* **EXERCISE DIRECTIONS**
Repeat exactly the lines from the line containing "Given: Click small '两大核心展项' caption at right" to the last line of the listing, including both.

* **RECORDS FOR PROCESSING**
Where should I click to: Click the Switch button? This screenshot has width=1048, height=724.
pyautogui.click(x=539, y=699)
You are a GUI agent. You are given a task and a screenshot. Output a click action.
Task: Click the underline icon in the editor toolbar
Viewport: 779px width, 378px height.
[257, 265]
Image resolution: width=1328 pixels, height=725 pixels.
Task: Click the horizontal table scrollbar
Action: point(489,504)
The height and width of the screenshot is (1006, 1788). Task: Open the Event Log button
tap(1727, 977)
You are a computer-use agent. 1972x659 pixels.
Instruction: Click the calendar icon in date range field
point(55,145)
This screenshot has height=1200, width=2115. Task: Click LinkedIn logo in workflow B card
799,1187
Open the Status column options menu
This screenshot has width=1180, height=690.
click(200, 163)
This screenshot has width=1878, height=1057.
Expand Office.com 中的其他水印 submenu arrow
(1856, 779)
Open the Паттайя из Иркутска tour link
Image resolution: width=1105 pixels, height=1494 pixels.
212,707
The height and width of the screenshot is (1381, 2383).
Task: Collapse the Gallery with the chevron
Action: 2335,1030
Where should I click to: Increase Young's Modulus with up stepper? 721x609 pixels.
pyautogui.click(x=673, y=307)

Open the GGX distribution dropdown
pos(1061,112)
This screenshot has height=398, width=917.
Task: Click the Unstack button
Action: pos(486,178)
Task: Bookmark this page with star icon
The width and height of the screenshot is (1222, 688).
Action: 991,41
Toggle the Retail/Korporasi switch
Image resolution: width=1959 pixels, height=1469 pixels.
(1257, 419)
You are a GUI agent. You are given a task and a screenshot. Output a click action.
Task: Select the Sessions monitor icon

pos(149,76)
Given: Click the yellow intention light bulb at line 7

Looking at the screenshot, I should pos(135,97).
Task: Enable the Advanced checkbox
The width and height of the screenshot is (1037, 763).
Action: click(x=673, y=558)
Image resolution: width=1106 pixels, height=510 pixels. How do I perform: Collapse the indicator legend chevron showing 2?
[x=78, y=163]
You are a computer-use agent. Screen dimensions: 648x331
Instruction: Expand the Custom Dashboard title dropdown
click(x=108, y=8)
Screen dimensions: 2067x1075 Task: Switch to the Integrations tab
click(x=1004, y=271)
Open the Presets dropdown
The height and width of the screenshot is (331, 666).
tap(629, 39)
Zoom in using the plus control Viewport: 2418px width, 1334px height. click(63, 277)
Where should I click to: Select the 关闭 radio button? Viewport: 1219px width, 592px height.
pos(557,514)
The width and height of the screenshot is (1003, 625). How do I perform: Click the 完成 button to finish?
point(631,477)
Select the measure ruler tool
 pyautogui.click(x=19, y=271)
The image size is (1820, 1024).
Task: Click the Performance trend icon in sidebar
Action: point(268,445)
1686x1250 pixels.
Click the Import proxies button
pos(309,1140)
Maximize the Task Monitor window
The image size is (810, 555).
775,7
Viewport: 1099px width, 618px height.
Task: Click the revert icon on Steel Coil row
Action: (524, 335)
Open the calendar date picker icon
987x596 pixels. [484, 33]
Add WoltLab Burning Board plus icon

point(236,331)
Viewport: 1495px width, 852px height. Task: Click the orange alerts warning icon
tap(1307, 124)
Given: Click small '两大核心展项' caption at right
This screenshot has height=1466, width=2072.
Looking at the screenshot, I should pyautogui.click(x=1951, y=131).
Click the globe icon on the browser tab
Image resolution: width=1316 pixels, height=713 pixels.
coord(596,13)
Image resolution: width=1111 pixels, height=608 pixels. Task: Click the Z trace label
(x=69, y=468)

* **TASK RESPONSE**
Given: Click small '两大核心展项' caption at right
This screenshot has height=1466, width=2072.
Looking at the screenshot, I should pyautogui.click(x=1951, y=131).
Click the globe icon on the browser tab
Image resolution: width=1316 pixels, height=713 pixels.
coord(596,13)
Image resolution: width=1111 pixels, height=608 pixels. Task: Click the Z trace label
(x=69, y=468)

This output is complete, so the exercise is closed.